Actualisé 06.08.2014 à 18:19

Berne - Palais fédéralLa secrétaire aux moeurs légères suspendue

Une employée de la Confédération se prend en photo dans le plus simple appareil et poste le résultat pendant les heures de travail. Suspendue, elle risque sa place.

par
tab/dmz

A.* est une secrétaire qui travaille pour l'administration fédérale et qui a pour habitude de diffuser sur Twitter des images d'elle, nue, depuis son bureau, nous a appris mercredi la «NZZ». Et que quelqu'un de son entourage puisse y avoir accès n'est pas un problème: «J'en suis consciente», confie la jeune femme, selon toute vraisemblance fribourgeoise, au quotidien.

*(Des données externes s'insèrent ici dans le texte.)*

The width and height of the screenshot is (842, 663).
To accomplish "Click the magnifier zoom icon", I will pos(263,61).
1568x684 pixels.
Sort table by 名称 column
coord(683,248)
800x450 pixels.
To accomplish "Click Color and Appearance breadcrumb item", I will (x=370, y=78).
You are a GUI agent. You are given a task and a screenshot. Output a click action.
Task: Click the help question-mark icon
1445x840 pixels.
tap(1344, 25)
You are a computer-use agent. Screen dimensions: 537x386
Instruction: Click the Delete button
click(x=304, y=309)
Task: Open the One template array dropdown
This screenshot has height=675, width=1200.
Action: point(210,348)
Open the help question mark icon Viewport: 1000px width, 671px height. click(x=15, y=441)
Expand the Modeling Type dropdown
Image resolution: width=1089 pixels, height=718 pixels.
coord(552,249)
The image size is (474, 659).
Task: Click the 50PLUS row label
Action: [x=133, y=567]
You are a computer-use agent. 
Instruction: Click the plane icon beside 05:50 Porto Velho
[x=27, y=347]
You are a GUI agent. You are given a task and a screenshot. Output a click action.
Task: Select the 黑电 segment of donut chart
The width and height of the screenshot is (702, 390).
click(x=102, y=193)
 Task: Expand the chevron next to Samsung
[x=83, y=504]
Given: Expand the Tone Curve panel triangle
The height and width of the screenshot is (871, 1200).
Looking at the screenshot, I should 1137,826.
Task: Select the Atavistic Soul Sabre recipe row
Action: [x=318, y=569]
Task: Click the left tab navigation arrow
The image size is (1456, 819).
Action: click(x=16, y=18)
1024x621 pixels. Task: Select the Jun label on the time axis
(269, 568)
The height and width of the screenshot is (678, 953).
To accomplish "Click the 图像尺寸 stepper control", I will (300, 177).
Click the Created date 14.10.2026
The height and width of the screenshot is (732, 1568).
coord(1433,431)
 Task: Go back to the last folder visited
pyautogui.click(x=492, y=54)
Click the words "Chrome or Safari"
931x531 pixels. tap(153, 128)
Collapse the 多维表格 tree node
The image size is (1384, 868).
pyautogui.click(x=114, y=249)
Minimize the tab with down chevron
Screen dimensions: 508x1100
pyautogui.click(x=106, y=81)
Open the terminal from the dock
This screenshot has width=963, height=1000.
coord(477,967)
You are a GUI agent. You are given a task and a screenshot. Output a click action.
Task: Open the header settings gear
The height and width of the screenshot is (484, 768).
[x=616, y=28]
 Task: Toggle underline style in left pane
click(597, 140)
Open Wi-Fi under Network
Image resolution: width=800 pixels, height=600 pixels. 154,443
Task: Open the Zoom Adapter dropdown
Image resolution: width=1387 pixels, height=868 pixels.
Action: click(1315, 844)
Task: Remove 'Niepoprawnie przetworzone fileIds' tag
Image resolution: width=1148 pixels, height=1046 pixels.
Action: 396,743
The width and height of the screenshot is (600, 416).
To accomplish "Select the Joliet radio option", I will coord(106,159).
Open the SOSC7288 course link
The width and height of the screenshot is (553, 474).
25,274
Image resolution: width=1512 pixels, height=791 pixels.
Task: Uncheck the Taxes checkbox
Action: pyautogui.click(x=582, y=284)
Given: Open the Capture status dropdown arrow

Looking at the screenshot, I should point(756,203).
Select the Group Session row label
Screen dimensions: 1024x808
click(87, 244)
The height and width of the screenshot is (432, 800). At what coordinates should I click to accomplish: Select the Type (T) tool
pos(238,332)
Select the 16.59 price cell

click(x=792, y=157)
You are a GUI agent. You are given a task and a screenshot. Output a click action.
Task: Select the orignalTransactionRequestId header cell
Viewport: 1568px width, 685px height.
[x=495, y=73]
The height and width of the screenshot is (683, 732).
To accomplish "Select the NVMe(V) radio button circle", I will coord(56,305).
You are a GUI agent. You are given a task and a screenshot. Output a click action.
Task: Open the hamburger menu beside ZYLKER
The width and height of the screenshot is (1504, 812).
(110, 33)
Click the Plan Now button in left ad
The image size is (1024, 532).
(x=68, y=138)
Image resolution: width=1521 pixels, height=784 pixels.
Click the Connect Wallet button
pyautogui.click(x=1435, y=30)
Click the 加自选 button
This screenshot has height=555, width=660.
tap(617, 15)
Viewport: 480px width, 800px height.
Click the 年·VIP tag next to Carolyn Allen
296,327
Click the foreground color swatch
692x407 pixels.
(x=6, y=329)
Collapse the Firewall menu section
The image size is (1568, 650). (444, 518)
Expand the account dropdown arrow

Pourtant, l'Office fédéral du personnel (OFPER) recommande de «ne diffuser sur internet que des images que vous pourriez montrer à vos collègues, collaborateurs ou supérieurs.» Mais A., dont le compte, désormais fermé, comptait plus de 11'000 followers, se défend en prétextant que sa vie privée n'est pas en conflit avec sa position professionnelle.

Pas un motif de licenciement immédiat

La question qui se pose est de savoir si A. risque de perdre son emploi. Interrogé, l'OFPER ne peut pas se positionner. Il explique que chaque entité a fixé des règles différentes en matière de réseaux sociaux. L'OFPER précise toutefois que le code de conduite de l'administration fédérale demande aux employés d'être prudents dans leur vie privée et d'éviter les comportements qui pourraient nuire à la réputation de la Confédération. Autrement dit, a-t-elle rompu le rapport de confiance avec Berne en publiant ces photos? Affaire à suivre. La secrétaire travaille aux Services du Parlement. Une enquête interne a été ouverte et A. a été momentanément suspendue.

Car A. ne se limite pas à des photos osées. La jeune femme a tourné dans des films pornos amateurs. Selon son compte Twitter, elle se définirait comme une secrétaire «lubrique, gourmande et insolente». Et elle tient un site, qui compterait plus de 100'000 visiteurs mensuels, selon le journal de boulevard alémanique. Ce dernier n'était toutefois plus accessible mercredi.

Ce qui semble décisif dans cette affaire, c'est la position de la personne incriminée. «Un ambassadeur ou un porte-parole, à qui le public associe une institution, ne pourrait pas se permettre de faire cela», explique à la «NZZ» Thomas Geiser, spécialiste en droit du travail à l'Université de Saint-Gall. Dans le cas de cette secrétaire, le juriste imagine plus un avertissement qu'un licenciement. «A moins que son employeur n'y voie un risque pour la sécurité de l'institution ou de l'employée.» Cela aurait été le cas, par exemple, si la secrétaire avait été victime de chantage.

Parlementaires hors d'eux

Contactés par «Blick» plusieurs députés fédéraux se sont dits fâchés, voire choqués: «Cela ne va vraiment pas. Si cette secrétaire n'a rien d'autre à faire pendant les heures de travail, c'est que son poste est inutile. On pourrait ainsi faire faire des économies aux contribuables», déclare le conseiller national Lukas Reimann (UDC/AG). Pour Andrea Caroni (PLR/AR), l'attitude de cette employée «couvre l'administration fédérale de ridicule et ne pas la renvoyer serait incompréhensible». Natalie Rickli (UDC/ZH), bien qu'elle défende le droit à la vie privée, s'attend à ce que le personnel de la Confédération travaille au lieu de s'adonner des actes frivoles. Seul Oskar Freysinger (UDC/VS) prend les choses à la rigolade: «C'est sans doute la nouvelle forme de transparence de l'administration fédérale. Les vêtements disparaissent. Bientôt c'est le travail qui disparaîtra.»